Passagem citada:
Posto isto, passamos a uma breve distinção/comparação.
O sistema inglês caracteriza-se pela separação de poderes, descentralização, lenta formação ao longo dos séculos, papel destacado do costume e ainda, pela vinculação à regra do precedente e a existência de uma grande independência dos juízes e forte prestígio do poder judicial.
O sistema francês é marcado pela separação de poderes, centralização, sujeição da Administração aos tribunais administrativos e ainda pelas garantias dos particulares.
Em termos de organização administrativa, podemos dizer que o sistema inglês é um sistema descentralizado, ao passo que o francês é centralizado.
O sistema de tipo Britânico entrega o controlo jurisdicional da administração aos Tribunais Comuns e regula a sua administração pelo Direito Comum, ou Direito Privado, sendo que o de tipo Francês o entrega aos Tribunais Administrativos e aplica à sua administração o Direito Administrativo que é Direito Público. Em Inglaterra há unidade de jurisdição e em França, dualidade de Jurisdições.
O sistema inglês faz depender a execução das decisões administrativas da sentença do Tribunal, ao passo que o sistema francês atribui autoridade própria a essas decisões e prescinde da intervenção prévia de qualquer Tribunal. Ainda relativamente às garantias jurídicas dos administrados, a Inglaterra atribui aos Tribunais Comuns amplos poderes de injunção face à Administração, que lhes fica subordinada como a generalidade dos cidadãos, enquanto a França só permite aos Tribunais Administrativos que anulem as decisões ilegais das autoridades ou as condenem ao pagamento de indemnizações, sendo a Administração independente do poder judicial.
Postas de parte, estas notas introdutórias sobre a matéria, pretendo agora passar à análise de casos concretos, pois julgo que, caso as pessoas conhecessem melhor os direitos que a lei lhes concede, poderiam viver uma vida mais segura, mais estável e mais interventiva na cena política do quotidiano.
Parte prática
Caso 1 (anónimo):
- O Estado expropriou uma propriedade de um particular, este sem qualquer conhecimento/contactos no mundo jurídico, pagando um preço irrisório, com perdas visíveis para a família. Ao contrário, num outro local, há mais de 20 anos que o Estado necessitava fazer uma estrada, somente há pouco o fez e, ainda assim, não, segundo o trajecto pretendido. Como é óbvio, este caso esteve bastantes anos em tribunal.

Material fornecido:

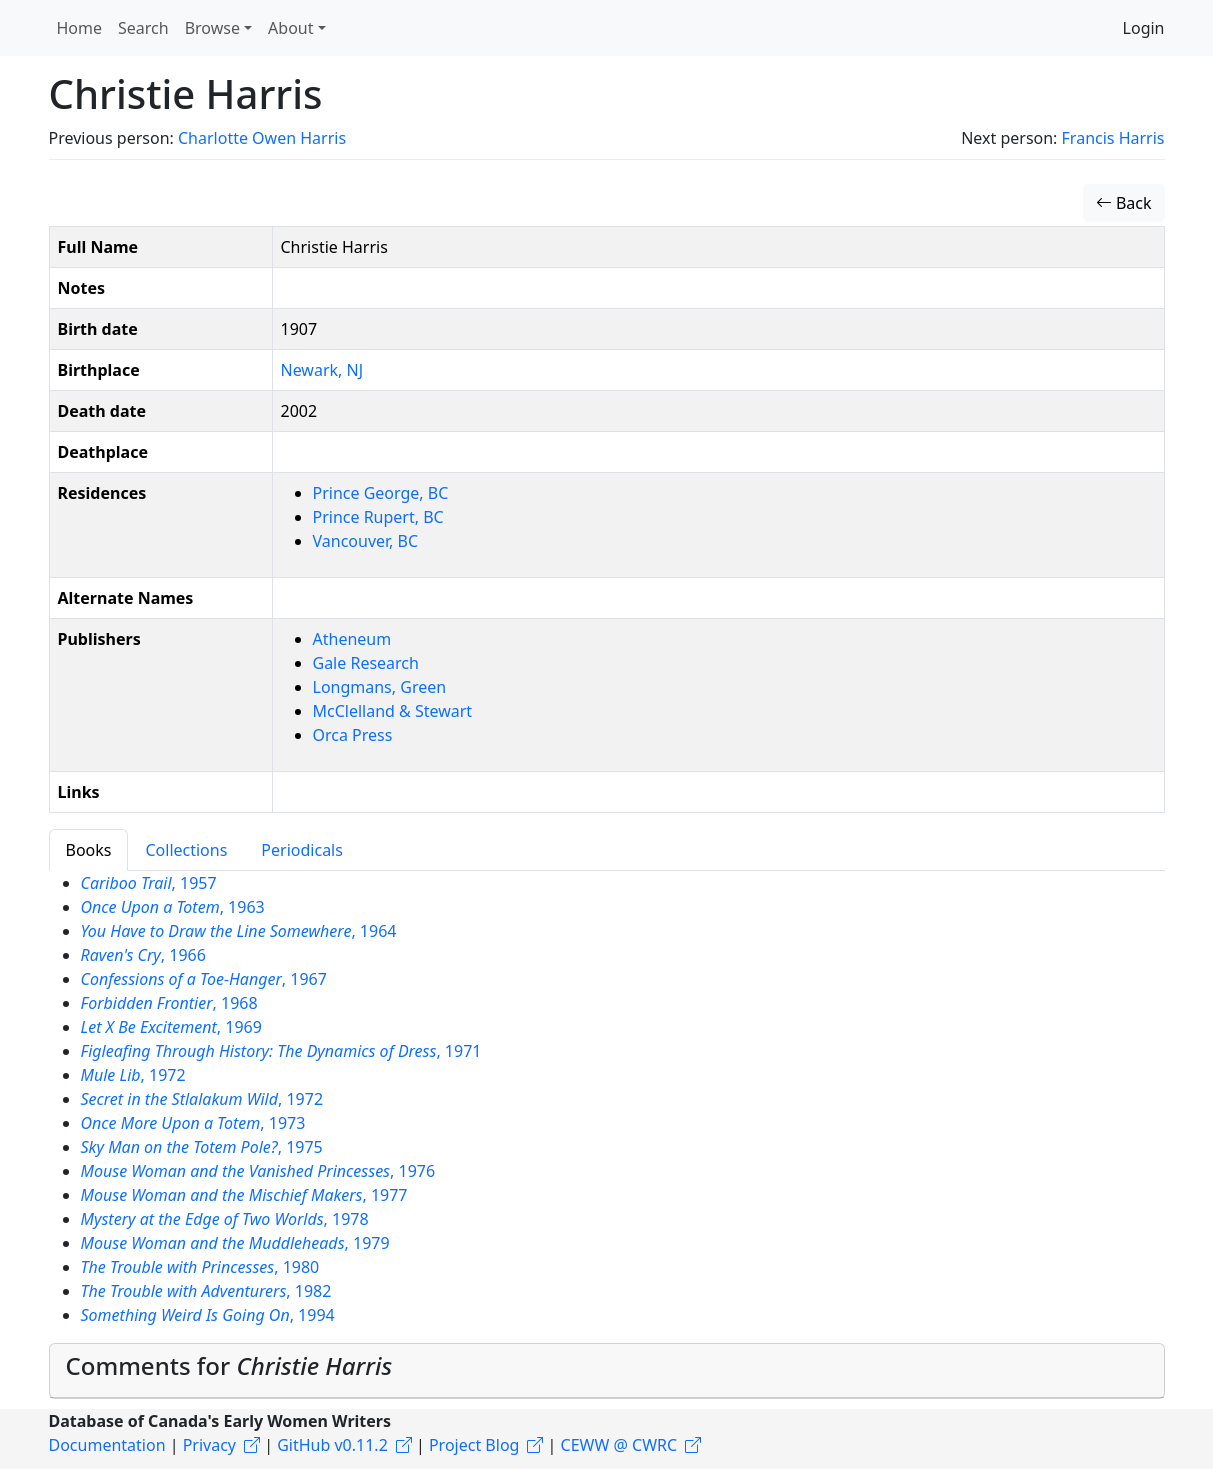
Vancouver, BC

Objetivo declarado:
Responda a partir do texto sobre os sistemas administrativos:
(a) No sistema de tipo britânico, a que tribunais é entregue o controlo jurisdicional da administração?
(b) Em França há unidade ou dualidade de jurisdições?
(c) No Caso 1, há quantos anos o Estado necessitava fazer uma estrada?
Por favor, baseie-se apenas no texto sobre os sistemas administrativos.

Resposta correta:
(a) Aos Tribunais Comuns.
(b) Dualidade de jurisdições.
(c) Há mais de 20 anos.